**Work required:** Rewrite the records below, substituting "Screen size" for every occurrence of "Screen dimensions" and leaving everything else unchanged.

**Material for this exercise:**
(begin)
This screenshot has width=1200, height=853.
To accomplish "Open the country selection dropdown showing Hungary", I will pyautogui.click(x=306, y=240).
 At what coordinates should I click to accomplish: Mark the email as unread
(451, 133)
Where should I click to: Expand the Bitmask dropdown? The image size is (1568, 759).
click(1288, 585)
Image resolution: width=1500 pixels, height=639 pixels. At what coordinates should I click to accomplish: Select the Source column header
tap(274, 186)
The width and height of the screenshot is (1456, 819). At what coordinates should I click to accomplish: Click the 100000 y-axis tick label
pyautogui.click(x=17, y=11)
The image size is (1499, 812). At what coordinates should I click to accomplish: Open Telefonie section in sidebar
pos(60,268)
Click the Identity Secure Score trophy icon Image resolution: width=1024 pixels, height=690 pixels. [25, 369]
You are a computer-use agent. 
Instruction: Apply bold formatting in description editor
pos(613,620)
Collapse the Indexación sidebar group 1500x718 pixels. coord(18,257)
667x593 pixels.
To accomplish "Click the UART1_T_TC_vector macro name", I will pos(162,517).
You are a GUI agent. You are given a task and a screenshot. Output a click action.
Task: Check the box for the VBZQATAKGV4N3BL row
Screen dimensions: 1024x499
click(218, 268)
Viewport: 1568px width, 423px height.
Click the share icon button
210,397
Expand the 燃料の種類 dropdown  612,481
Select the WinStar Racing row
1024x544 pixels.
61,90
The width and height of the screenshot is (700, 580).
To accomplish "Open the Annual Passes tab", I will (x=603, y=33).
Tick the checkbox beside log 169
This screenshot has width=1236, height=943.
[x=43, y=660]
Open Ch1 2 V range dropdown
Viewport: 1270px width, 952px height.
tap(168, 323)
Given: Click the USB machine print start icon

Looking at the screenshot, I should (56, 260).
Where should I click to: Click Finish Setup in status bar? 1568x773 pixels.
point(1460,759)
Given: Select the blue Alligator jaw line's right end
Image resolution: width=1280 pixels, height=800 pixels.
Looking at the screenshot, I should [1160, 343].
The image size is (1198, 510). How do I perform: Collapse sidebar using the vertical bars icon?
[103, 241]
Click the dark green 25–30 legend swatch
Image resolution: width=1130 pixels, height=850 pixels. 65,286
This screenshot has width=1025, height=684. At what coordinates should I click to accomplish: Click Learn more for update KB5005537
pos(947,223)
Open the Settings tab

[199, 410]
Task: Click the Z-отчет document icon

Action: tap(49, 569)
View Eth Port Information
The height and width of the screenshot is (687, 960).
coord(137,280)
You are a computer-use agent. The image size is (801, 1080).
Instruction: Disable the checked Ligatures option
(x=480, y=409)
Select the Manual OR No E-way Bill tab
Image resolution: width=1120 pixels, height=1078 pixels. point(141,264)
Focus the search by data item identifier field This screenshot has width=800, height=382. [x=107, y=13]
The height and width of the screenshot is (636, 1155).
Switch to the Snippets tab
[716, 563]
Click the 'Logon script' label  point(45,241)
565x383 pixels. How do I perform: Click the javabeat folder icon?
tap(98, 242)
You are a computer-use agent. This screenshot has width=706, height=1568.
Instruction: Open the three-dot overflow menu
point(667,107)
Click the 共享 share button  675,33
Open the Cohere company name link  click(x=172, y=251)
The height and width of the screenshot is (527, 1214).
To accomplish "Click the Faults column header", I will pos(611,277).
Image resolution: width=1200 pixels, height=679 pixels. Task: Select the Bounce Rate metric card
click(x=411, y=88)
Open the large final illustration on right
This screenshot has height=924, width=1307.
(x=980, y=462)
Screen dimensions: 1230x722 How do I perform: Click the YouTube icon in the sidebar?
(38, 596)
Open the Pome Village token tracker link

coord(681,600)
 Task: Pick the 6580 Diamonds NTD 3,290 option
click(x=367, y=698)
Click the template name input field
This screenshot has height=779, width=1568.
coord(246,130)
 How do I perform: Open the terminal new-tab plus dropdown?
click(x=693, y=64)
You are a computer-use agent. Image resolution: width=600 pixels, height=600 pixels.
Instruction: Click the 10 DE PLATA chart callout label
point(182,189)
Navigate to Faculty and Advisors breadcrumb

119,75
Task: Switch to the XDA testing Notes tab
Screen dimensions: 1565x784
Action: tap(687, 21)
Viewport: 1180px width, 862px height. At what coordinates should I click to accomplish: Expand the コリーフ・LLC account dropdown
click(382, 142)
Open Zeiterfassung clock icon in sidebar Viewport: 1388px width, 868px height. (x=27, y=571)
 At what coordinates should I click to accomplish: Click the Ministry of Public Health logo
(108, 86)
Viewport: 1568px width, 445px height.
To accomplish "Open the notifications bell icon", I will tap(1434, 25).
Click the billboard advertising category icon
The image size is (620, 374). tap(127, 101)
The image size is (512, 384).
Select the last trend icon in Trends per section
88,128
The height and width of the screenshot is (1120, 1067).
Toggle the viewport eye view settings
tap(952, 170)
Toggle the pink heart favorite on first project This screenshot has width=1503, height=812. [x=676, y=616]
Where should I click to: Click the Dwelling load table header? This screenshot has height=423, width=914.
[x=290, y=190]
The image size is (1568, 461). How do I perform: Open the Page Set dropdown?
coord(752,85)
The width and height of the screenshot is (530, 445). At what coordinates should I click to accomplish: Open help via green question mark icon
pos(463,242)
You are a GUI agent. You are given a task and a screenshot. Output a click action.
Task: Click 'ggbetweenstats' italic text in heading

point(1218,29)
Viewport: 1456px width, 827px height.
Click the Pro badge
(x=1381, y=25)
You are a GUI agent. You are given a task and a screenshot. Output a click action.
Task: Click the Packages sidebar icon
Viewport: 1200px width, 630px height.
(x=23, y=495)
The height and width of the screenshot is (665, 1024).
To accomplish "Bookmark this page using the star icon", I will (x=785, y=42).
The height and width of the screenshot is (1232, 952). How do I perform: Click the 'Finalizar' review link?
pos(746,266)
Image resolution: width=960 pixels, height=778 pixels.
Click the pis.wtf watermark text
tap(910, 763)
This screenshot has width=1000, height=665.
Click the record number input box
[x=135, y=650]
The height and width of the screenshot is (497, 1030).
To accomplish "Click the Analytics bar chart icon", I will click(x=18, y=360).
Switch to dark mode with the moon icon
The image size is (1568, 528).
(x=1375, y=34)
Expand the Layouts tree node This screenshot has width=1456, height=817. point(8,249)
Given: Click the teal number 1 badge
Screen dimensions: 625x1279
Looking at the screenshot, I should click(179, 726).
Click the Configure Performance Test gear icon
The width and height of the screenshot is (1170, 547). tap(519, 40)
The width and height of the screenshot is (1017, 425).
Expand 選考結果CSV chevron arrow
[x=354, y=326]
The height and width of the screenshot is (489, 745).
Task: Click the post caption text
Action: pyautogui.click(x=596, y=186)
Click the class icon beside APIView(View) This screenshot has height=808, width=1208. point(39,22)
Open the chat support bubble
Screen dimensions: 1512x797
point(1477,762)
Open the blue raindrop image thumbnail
(end)
**The output:**
This screenshot has width=1200, height=853.
To accomplish "Open the country selection dropdown showing Hungary", I will pyautogui.click(x=306, y=240).
 At what coordinates should I click to accomplish: Mark the email as unread
(451, 133)
Where should I click to: Expand the Bitmask dropdown? The image size is (1568, 759).
click(1288, 585)
Image resolution: width=1500 pixels, height=639 pixels. At what coordinates should I click to accomplish: Select the Source column header
tap(274, 186)
The width and height of the screenshot is (1456, 819). At what coordinates should I click to accomplish: Click the 100000 y-axis tick label
pyautogui.click(x=17, y=11)
The image size is (1499, 812). At what coordinates should I click to accomplish: Open Telefonie section in sidebar
pos(60,268)
Click the Identity Secure Score trophy icon Image resolution: width=1024 pixels, height=690 pixels. [25, 369]
You are a computer-use agent. 
Instruction: Apply bold formatting in description editor
pos(613,620)
Collapse the Indexación sidebar group 1500x718 pixels. coord(18,257)
667x593 pixels.
To accomplish "Click the UART1_T_TC_vector macro name", I will pos(162,517).
You are a GUI agent. You are given a task and a screenshot. Output a click action.
Task: Check the box for the VBZQATAKGV4N3BL row
Screen size: 1024x499
click(218, 268)
Viewport: 1568px width, 423px height.
Click the share icon button
210,397
Expand the 燃料の種類 dropdown  612,481
Select the WinStar Racing row
1024x544 pixels.
61,90
The width and height of the screenshot is (700, 580).
To accomplish "Open the Annual Passes tab", I will (x=603, y=33).
Tick the checkbox beside log 169
This screenshot has width=1236, height=943.
[x=43, y=660]
Open Ch1 2 V range dropdown
Viewport: 1270px width, 952px height.
tap(168, 323)
Given: Click the USB machine print start icon

Looking at the screenshot, I should (56, 260).
Where should I click to: Click Finish Setup in status bar? 1568x773 pixels.
point(1460,759)
Given: Select the blue Alligator jaw line's right end
Image resolution: width=1280 pixels, height=800 pixels.
Looking at the screenshot, I should [1160, 343].
The image size is (1198, 510). How do I perform: Collapse sidebar using the vertical bars icon?
[103, 241]
Click the dark green 25–30 legend swatch
Image resolution: width=1130 pixels, height=850 pixels. 65,286
This screenshot has width=1025, height=684. At what coordinates should I click to accomplish: Click Learn more for update KB5005537
pos(947,223)
Open the Settings tab

[199, 410]
Task: Click the Z-отчет document icon

Action: tap(49, 569)
View Eth Port Information
The height and width of the screenshot is (687, 960).
coord(137,280)
You are a computer-use agent. The image size is (801, 1080).
Instruction: Disable the checked Ligatures option
(x=480, y=409)
Select the Manual OR No E-way Bill tab
Image resolution: width=1120 pixels, height=1078 pixels. point(141,264)
Focus the search by data item identifier field This screenshot has width=800, height=382. [x=107, y=13]
The height and width of the screenshot is (636, 1155).
Switch to the Snippets tab
[716, 563]
Click the 'Logon script' label  point(45,241)
565x383 pixels. How do I perform: Click the javabeat folder icon?
tap(98, 242)
You are a computer-use agent. This screenshot has width=706, height=1568.
Instruction: Open the three-dot overflow menu
point(667,107)
Click the 共享 share button  675,33
Open the Cohere company name link  click(x=172, y=251)
The height and width of the screenshot is (527, 1214).
To accomplish "Click the Faults column header", I will pos(611,277).
Image resolution: width=1200 pixels, height=679 pixels. Task: Select the Bounce Rate metric card
click(x=411, y=88)
Open the large final illustration on right
This screenshot has height=924, width=1307.
(x=980, y=462)
Screen size: 1230x722 How do I perform: Click the YouTube icon in the sidebar?
(38, 596)
Open the Pome Village token tracker link

coord(681,600)
 Task: Pick the 6580 Diamonds NTD 3,290 option
click(x=367, y=698)
Click the template name input field
This screenshot has height=779, width=1568.
coord(246,130)
 How do I perform: Open the terminal new-tab plus dropdown?
click(x=693, y=64)
You are a computer-use agent. Image resolution: width=600 pixels, height=600 pixels.
Instruction: Click the 10 DE PLATA chart callout label
point(182,189)
Navigate to Faculty and Advisors breadcrumb

119,75
Task: Switch to the XDA testing Notes tab
Screen size: 1565x784
Action: tap(687, 21)
Viewport: 1180px width, 862px height. At what coordinates should I click to accomplish: Expand the コリーフ・LLC account dropdown
click(382, 142)
Open Zeiterfassung clock icon in sidebar Viewport: 1388px width, 868px height. (x=27, y=571)
 At what coordinates should I click to accomplish: Click the Ministry of Public Health logo
(108, 86)
Viewport: 1568px width, 445px height.
To accomplish "Open the notifications bell icon", I will tap(1434, 25).
Click the billboard advertising category icon
The image size is (620, 374). tap(127, 101)
The image size is (512, 384).
Select the last trend icon in Trends per section
88,128
The height and width of the screenshot is (1120, 1067).
Toggle the viewport eye view settings
tap(952, 170)
Toggle the pink heart favorite on first project This screenshot has width=1503, height=812. [x=676, y=616]
Where should I click to: Click the Dwelling load table header? This screenshot has height=423, width=914.
[x=290, y=190]
The image size is (1568, 461). How do I perform: Open the Page Set dropdown?
coord(752,85)
The width and height of the screenshot is (530, 445). At what coordinates should I click to accomplish: Open help via green question mark icon
pos(463,242)
You are a GUI agent. You are given a task and a screenshot. Output a click action.
Task: Click 'ggbetweenstats' italic text in heading

point(1218,29)
Viewport: 1456px width, 827px height.
Click the Pro badge
(x=1381, y=25)
You are a GUI agent. You are given a task and a screenshot. Output a click action.
Task: Click the Packages sidebar icon
Viewport: 1200px width, 630px height.
(x=23, y=495)
The height and width of the screenshot is (665, 1024).
To accomplish "Bookmark this page using the star icon", I will (x=785, y=42).
The height and width of the screenshot is (1232, 952). How do I perform: Click the 'Finalizar' review link?
pos(746,266)
Image resolution: width=960 pixels, height=778 pixels.
Click the pis.wtf watermark text
tap(910, 763)
This screenshot has width=1000, height=665.
Click the record number input box
[x=135, y=650]
The height and width of the screenshot is (497, 1030).
To accomplish "Click the Analytics bar chart icon", I will click(x=18, y=360).
Switch to dark mode with the moon icon
The image size is (1568, 528).
(x=1375, y=34)
Expand the Layouts tree node This screenshot has width=1456, height=817. point(8,249)
Given: Click the teal number 1 badge
Screen size: 625x1279
Looking at the screenshot, I should click(179, 726).
Click the Configure Performance Test gear icon
The width and height of the screenshot is (1170, 547). tap(519, 40)
The width and height of the screenshot is (1017, 425).
Expand 選考結果CSV chevron arrow
[x=354, y=326]
The height and width of the screenshot is (489, 745).
Task: Click the post caption text
Action: pyautogui.click(x=596, y=186)
Click the class icon beside APIView(View) This screenshot has height=808, width=1208. point(39,22)
Open the chat support bubble
Screen size: 1512x797
point(1477,762)
Open the blue raindrop image thumbnail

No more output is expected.